Differences between the defunct territorial system and the current independent scene
Territories held large shows in a major town each week, with smaller shows in smaller towns throughout the region on other nights of the week. Promoters in those days could fill big arenas seating well up into the thousands, while most current indie promoters struggle to draw a few hundred people at a high school gym, small venue (such as a VFW, American Legion or church hall) or local fairground.

Wrestlers in the territories could afford to make a good living for years at a time. Territories generally also had weekly television shows on local stations in each major town which were viewable over the air in all or most of the smaller towns targeted by the promotion.

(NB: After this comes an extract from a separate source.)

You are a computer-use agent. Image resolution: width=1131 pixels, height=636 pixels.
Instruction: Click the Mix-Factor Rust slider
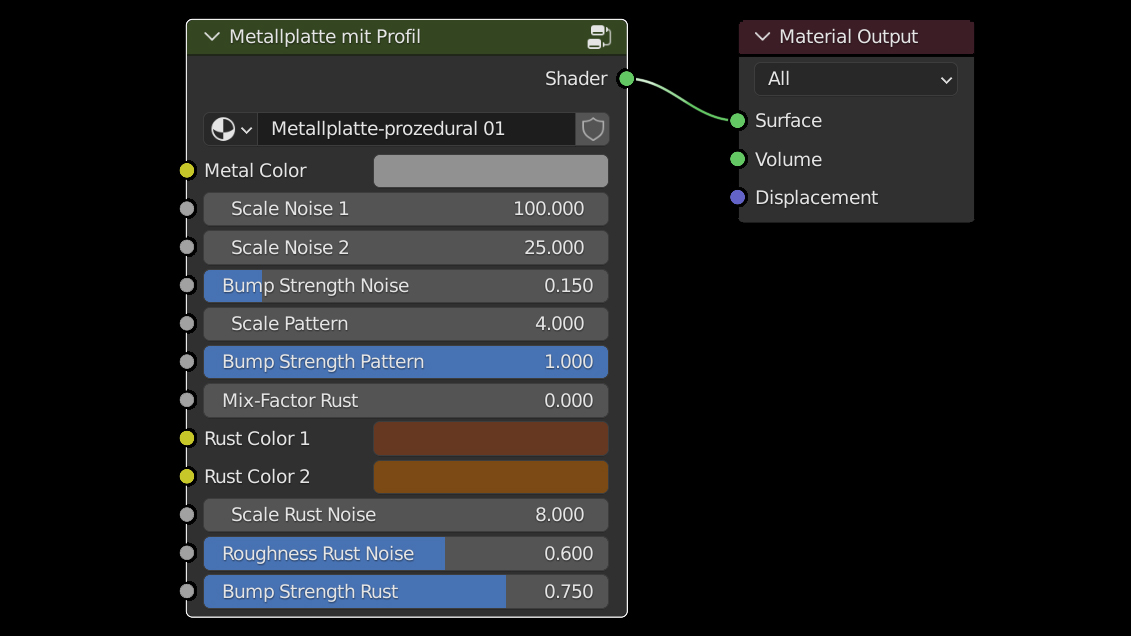pos(405,401)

In the territory system, most wrestlers would learn the basics by setting up the ring or having a job at the arena (such as setting up, selling merchandise, or refereeing matches). They would then wrestle night after night in different small towns before debuting on the television show and eventually on the main weekly event in the promotion's focal city, and then often go to other territories to learn something new from experience. Many of today's wrestlers learn their trade in a wrestling school, but scrape by learning their craft on occasional indie bookings.

By country

United States

Independent promotions are usually local in focus and, lacking national TV contracts, are much more dependent on revenue from house show attendance. Due to their lower budgets, most independent promotions offer low salaries (it is not unusual for a wrestler to work for free due to the fact most promoters can only afford to pay well-known talent). Most cannot afford to regularly rent large venues, and would not be able to attract a large enough crowd to fill such a venue were they able to do so. Instead, they make use of any almost open space (such as fields, ballrooms, or gymnasiums) to put on their performances. Some independent promotions are attached to professional wrestling schools, serving as a venue for students to gain experience in front of an audience. As independent matches are seldom televised, indie wrestlers who have not already gained recognition in other promotions tend to remain in obscurity. However, scouts from major promotions attend indie shows, and an indie wrestler who makes a good impression may be offered a developmental or even a full-professional contract.

The advent of the Internet has allowed independent wrestlers and promotions to reach a wider audience, and it is possible for wrestlers regularly working the indie circuit to gain some measure of fame among wrestling fans online. Additionally, some of the more successful indies have video distribution deals, giving them an additional source of income and allowing them to reach a larger audience outside of their local areas.

Canada

Australia

Unlike the North American or Japanese products which have large, globally renowned organisations such as WWE and New Japan Pro-Wrestling with several hundred smaller promotions, Australia only has approximately 30 smaller independent circuit promotions which exist in all but one of the states and territories, that being the Northern Territory. Tours from the North American product are regularly sold out in capital cities such as Melbourne, Sydney, Perth and Brisbane.

Mexico

Lucha libre has many more independent wrestlers in proportion to the rest of North America, because of the weight classes prevalent in the Mexican league system as well as its emphasis on multiple person tag matches; just about anyone with ability can emerge from an independent promotion into either AAA or Consejo Mundial de Lucha Libre and be a champion there. Independent Mexican wrestlers may use a lot of gimmicks, including some that may be based on copyrighted characters from American television shows, such as Thundercats and X-Men. (These gimmicks are often changed if the wrestler playing them makes it into AAA or CMLL; the most prominent example of non-compliance with this method is midget wrestler Chucky from AAA, whose gimmick is based on the Child's Play movies.)

Japan

Until 1984, no independent puroresu promotion per se existed in Japan; potential talent went directly into the training dojos of either New Japan Pro-Wrestling or All Japan Pro Wrestling. (International Wrestling Enterprise also was a third-party promotion until 1981.) The advent of the Japanese Universal Wrestling Federation offered a long-sought third alternative.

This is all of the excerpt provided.